In this study, the main aim is to determine the rockburst proneness of hard rocks by the basic mechanical parameter tests of rocks, i.e., uniaxial compression tests and Brazilian tensile tests. According to GB/T 50266-2013 “Engineering Rock Mass Test Method Standard” [75], it is recommended that the loading terms are load control mode with loading rate of 0.5–1 MPa/s, while the displacement control mode is more suitable to test the rockburst proneness index of rocks in our study. Based on the strain rate effect of rocks, the difference between the testing results of basic mechanical parameters under load control mode with loading rate of 0.5–1 MPa/s and under displacement control mode with loading rate of 0.1–0.7 mm/min is not great, and both can be used in the measurement of brittleness indicators and the strength decrease rate.

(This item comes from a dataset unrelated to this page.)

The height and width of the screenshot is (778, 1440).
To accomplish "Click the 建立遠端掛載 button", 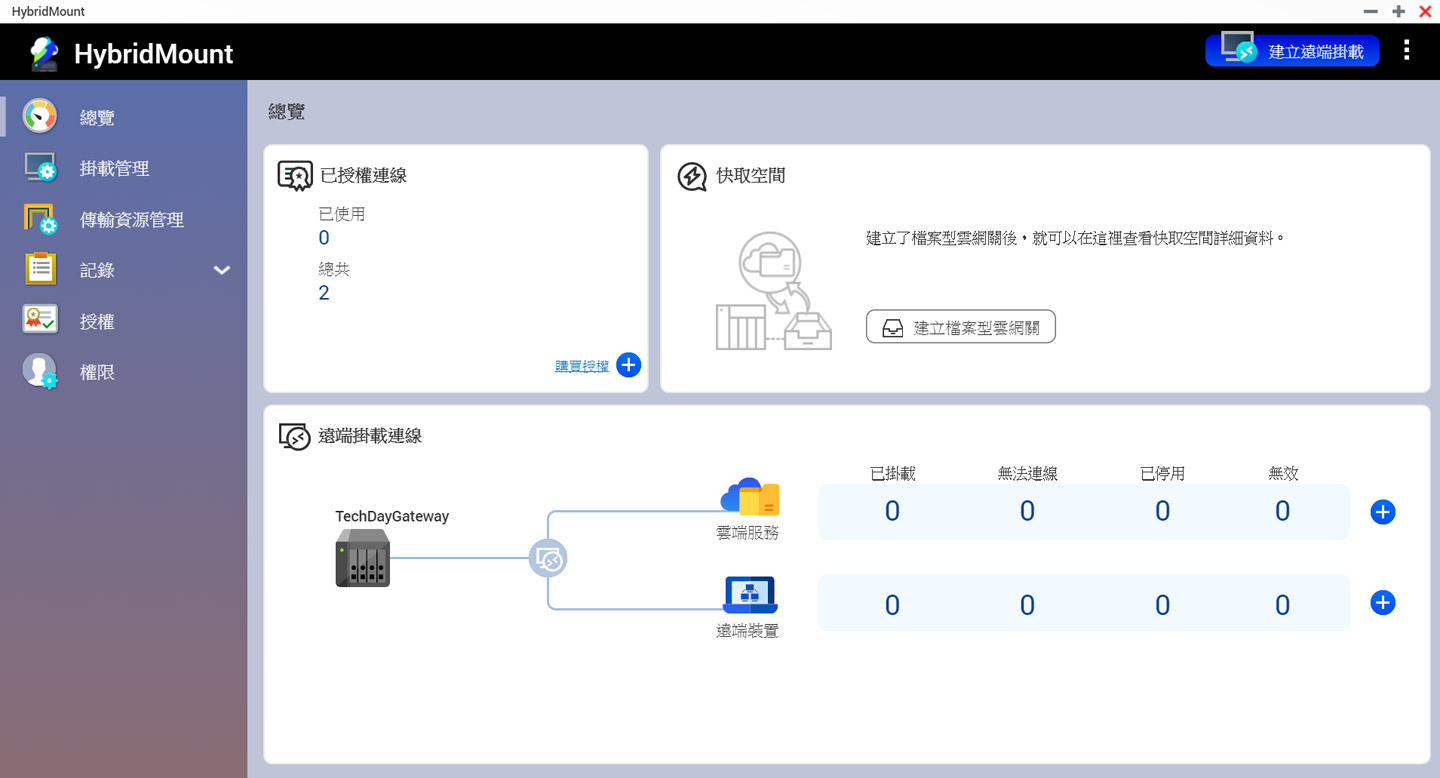I will [x=1292, y=51].
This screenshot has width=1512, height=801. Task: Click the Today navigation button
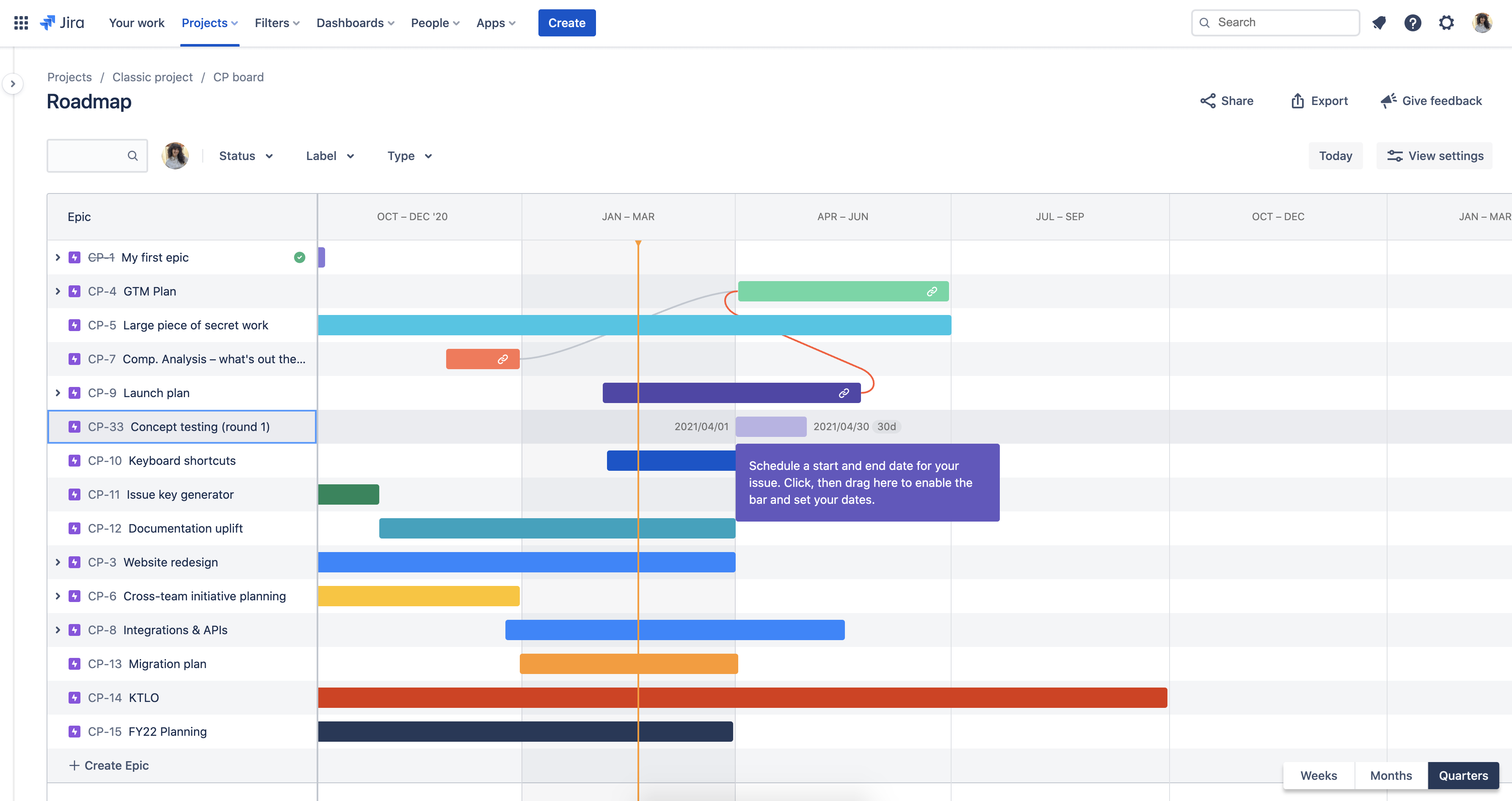pos(1336,156)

4. Classification Criteria of B and SDR

Twelve kinds of rocks, including white sandstone, green sandstone, grey sandstone, purple sandstone, marble, granite, Chinese black granite and brown sandstone, Andesite, yellow sandstone, red sandstone, and coal (Figure 2), were selected to determine the rockburst criterion of the brittleness indicator index B and the strength decrease rate SDR. The displacement control mode with a loading rate of 0.12 mm/min was chosen in the uniaxial compression test designed in this part, and the load control mode with a loading rate of 0.3 MPa/s was chosen in the Brazil splitting test. The obtained results of B1, B2, and SDR were listed in

Table 5. Calculation results of B1, B2, and SDR.

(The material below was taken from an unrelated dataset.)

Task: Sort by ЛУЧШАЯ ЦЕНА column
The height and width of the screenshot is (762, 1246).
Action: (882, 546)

Rock Lithology	Sample Number	Brazilian Tensile Strength (MPa)	Uniaxial Compressive Strength (MPa)	$\mathit{B}1$	$\mathit{B}2$	$\mathit{S}\mathit{D}\mathit{R} (\mathrm{MPa}/s)$
Purple sandstone	1	4.27	95.04	22.26	0.91	31.98
Yellow sandstone	1	1.16	43.72	37.69	0.95	4.48
Brown sandstone	1	3.38	64.92	19.21	0.90	5.86
Grey sandstone	1	2.99	70.45	23.56	0.92	9.3
Andesite	1	12.85	200.59	15.61	0.88	29.91
White sandstone	1	1.64	36.80	22.44	0.91	2.29
Green sandstone	1	2.60	67.15	25.83	0.93	48.77
Chinese black granite	1	8.97	150.98	16.83	0.89	24
Granite	1	6.68	112.65	16.86	0.89	17.03
Marble	1	2.41	109.54	45.45	0.96	1.63
Red sandstone	1	2.79	74.90	26.85	0.93	4.41
Coal	1	0.61	33.33	54.64	0.96	2.45

.

The rockburst tendency degrees of the rocks chosen in this study were determined by the failure phenomena. Different types of rocks will have different failure phenomena when rockburst occurs. Therefore, the classification criteria of failure phenomena are judged from two main aspects. First, the response degree of sound when the rock is about to destabilize and is damaged. The more intense or active the sound emitted near failure, the higher the rockburst tendency (an acoustic emission system is used to monitor the intensity of the sound, which is not described in detail in this manuscript due to space limitations). The second is the degree of fracture of the rock damage and the amount of debris after rock failure. The more cracks and debris produced by cracked rock, the higher the degree of rockburst tendency (debris is screened through the screen mesh). The detailed classification criterion of failure phenomena was summarized in

Table 6. Rockburst classification criterion based on the failure phenomena of hard rocks.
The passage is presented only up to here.